Taraxacum is a big genus of flowering plants in the family Asteraceae, which contains species often called dandelions. The genus is native to Eurasia and North America, however the two commonplace species worldwide, T. officinale and T. erythrospermum, were introduced from Europe and now propagate as wildflowers. Both species are edible of their entirety. You can purchase cheap weed online by visiting this link.
Let’s Try To Understand What is Taraxacum Weed Plant?
The common name dandelion is given to members of the genus. Like other family Asteraceae, they have tiny flowers collected together in to a composite flower head. Each single flower in a head is named a floret. Partly because of the abundance along with being truly a generalist species, dandelions are the most vital early spring nectar sources for a wide host of pollinators. Many Taraxacum species produce seeds asexually by apomixis, where in fact the seeds are produced without pollination, resulting in offspring that are genetically identical to the parent plant.
The species of Taraxacum are tap-rooted, perennial, herbaceous plants, native to temperate regions of the Northern Hemisphere. The genus contains many species, which frequently (or regarding triploids, obligately) reproduce by apomixis, resulting in many local populations and endemism. In the British Isles alone, 234 microspecies are recognised in nine loosely defined sections, which 40 are “probably endemic”.
Generally, the leaves are 5-25 cm long or longer, simple, lobed, and form a basal rosette above the central taproot. The flower heads are yellow to orange coloured, and are also open in the daytime, but closed at night time. The heads are borne singly on a hollow stem (scape) that is normally leafless and rises 1-10 cm or even more above the leaves. Stems and leaves exude a white, milky latex when broken. A rosette may produce several flowering stems concurrently. The flower heads are 2-5 cm in diameter and consist completely of ray florets. The flower heads mature into spherical seed heads sometimes called blowballs or clocks (in both British and American English) containing many single-seeded fruits called achenes. Each achene is mounted on a pappus of fine hair-like material which permits wind-aided dispersal over long distances.
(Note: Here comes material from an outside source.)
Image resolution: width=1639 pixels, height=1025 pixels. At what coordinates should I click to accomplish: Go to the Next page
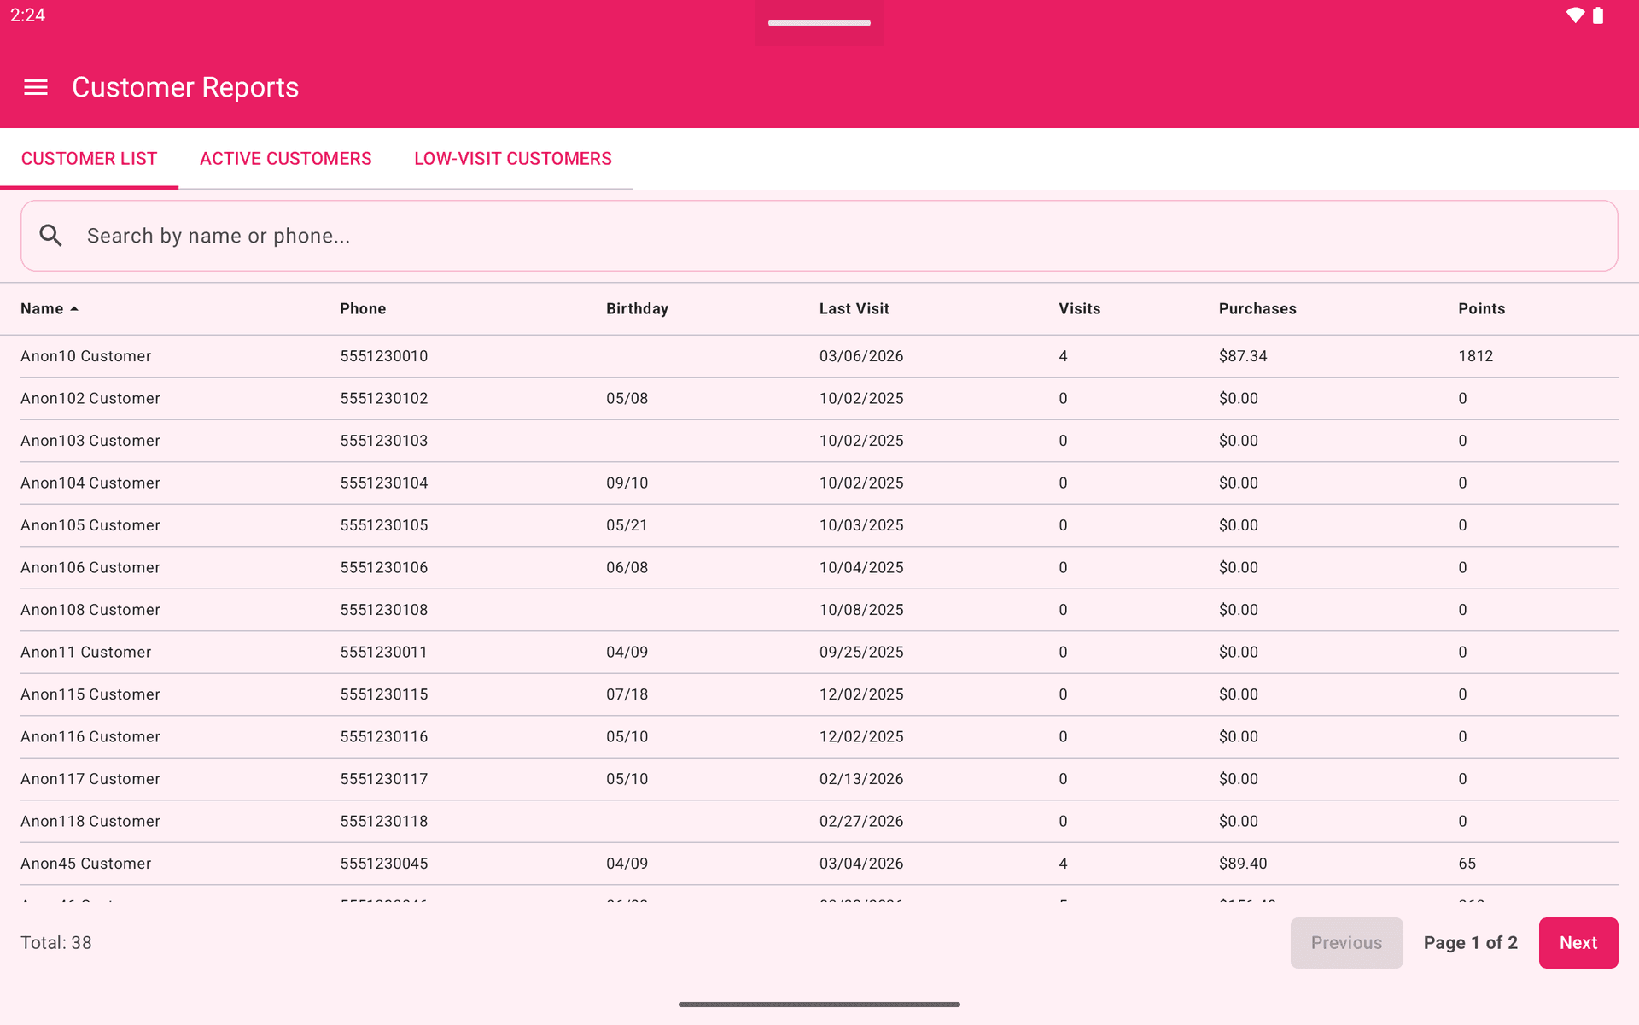1578,943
The flower head is surrounded by bracts (sometimes mistakenly called sepals) in two series. The inner bracts are erect until the seeds mature, then flex downward allowing the seeds to disperse. The outer bracts tend to be reflexed downward, but remain appressed in plants of the sections Palustria and Spectabilia. Some species drop the “parachute” from the achenes; the hair-like parachutes are called pappus, plus they are modified sepals. Between your pappus and the achene is a stalk called a beak, which elongates as the fruit matures. The beak breaks far from the achene very easily, separating the seed from the parachute.